Since the causes of poverty are sometimes categorized as individual and societal in nature, the solutions can be put into the same categories. In this post, we will look at possible behavioral solutions for poverty in the U.S.
President Clinton signed what is known as the Personal Responsibility and Work Opportunity Reconciliation Act into law on August 22, 1996 as part of his campaign to “end welfare as we have come to know it”. It was primarily authored by the Republicans with some compromises.
The program transferred some of the responsibility from the federal government to states and added some restrictions and work requirements. It is estimated that between 1996 and 2014 child poverty fell about 5% and, as of 2014 was at an all-time low.
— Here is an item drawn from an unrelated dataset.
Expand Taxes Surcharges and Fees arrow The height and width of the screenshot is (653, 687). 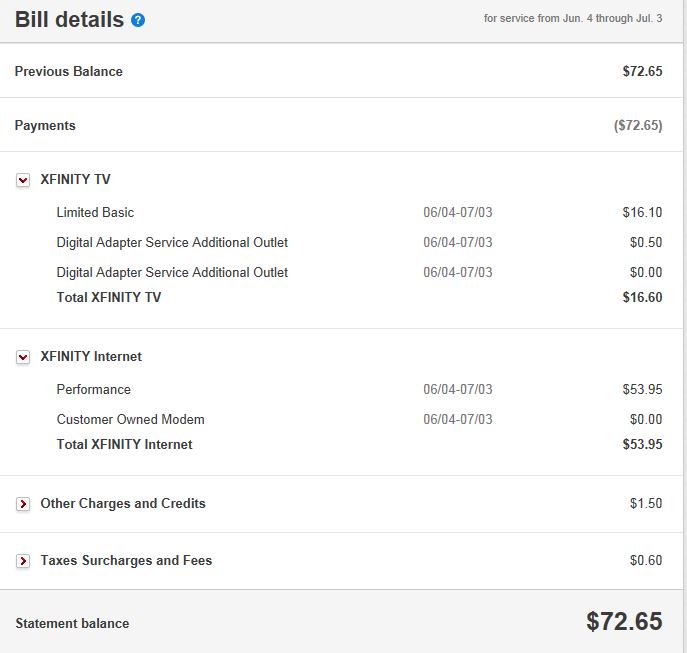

But, as of the 2011 to 2015 time period, about 35% of children in the U.S. lived in single-parent households. For African-Americans this percentage was 67%. Children who grow up without a father are five times more likely to live in poverty and commit crimes and 20 times more likely to end up in prison, among many other problems. Since 1960, the number of children in fatherless homes has about tripled.
Another unfortunate statistic is that, as of 2012, 57% of women with high-school degrees or less education are not married when they have their first child. On the other hand, 94% of births to college-educated women occur within marriage. This percentage has not changed over the last generation.
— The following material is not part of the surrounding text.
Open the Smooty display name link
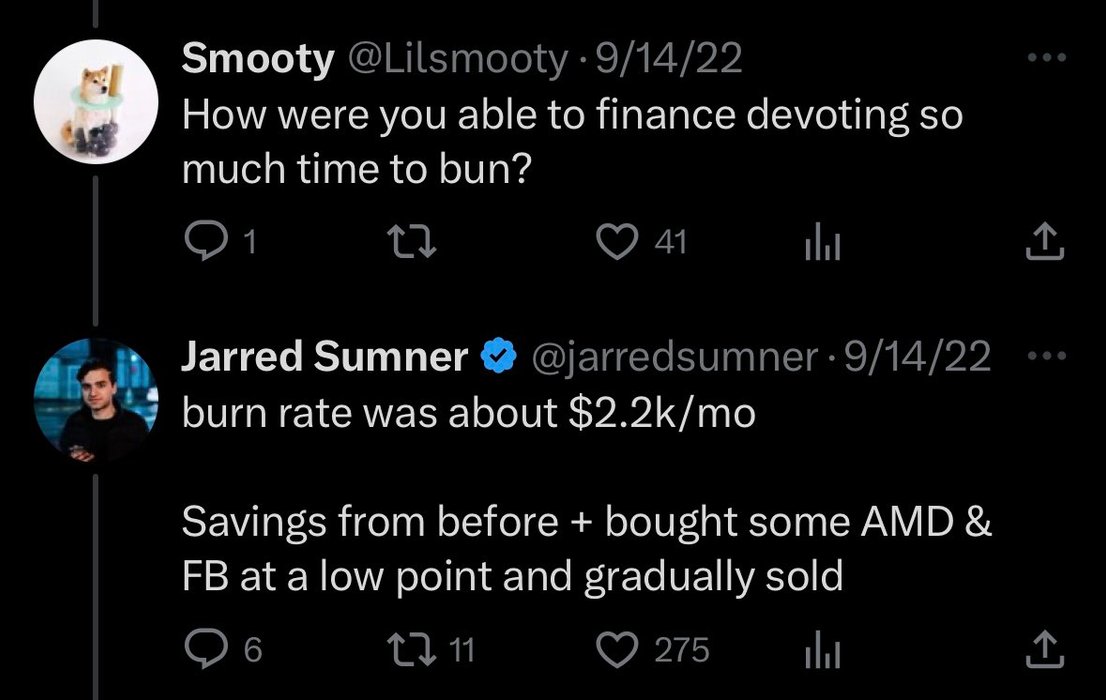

So why do so many people with less education in the U.S. have children outside of marriage? According to The Atlantic there are a number of reasons. These include a lack of husband options, a lack of planning, and the perception that it is a sign of importance.
Based on data and statistics, this does not bode well for a substantial percentage of the children being born today. And this is not just an issue in the U.S. as this article from the Telegraph points out.
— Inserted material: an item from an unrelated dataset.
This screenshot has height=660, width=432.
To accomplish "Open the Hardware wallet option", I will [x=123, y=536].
Engineers understand that to correctly solve a problem you need to solve the root cause of the problem and not some intermediate issue. Based on data and statistics, not having two parents present in a household is a major cause of both poverty and crime in this country and elsewhere. Welfare programs and adding more police are just bandaids for the resulting situation.
Because of the severity of these problems something needs to be done, not just because of these issues but most importantly for the sake of the children involved. Life is hard enough as it is. But changing people’s behaviors is easier said than done. However, it can be done. In the next post we will look into this.
The goal of these posts is to provide the fact-based story behind issues that we are facing in this country. We can no longer allow ideology to make decisions for us when facts and data prove that we should be doing thing differently.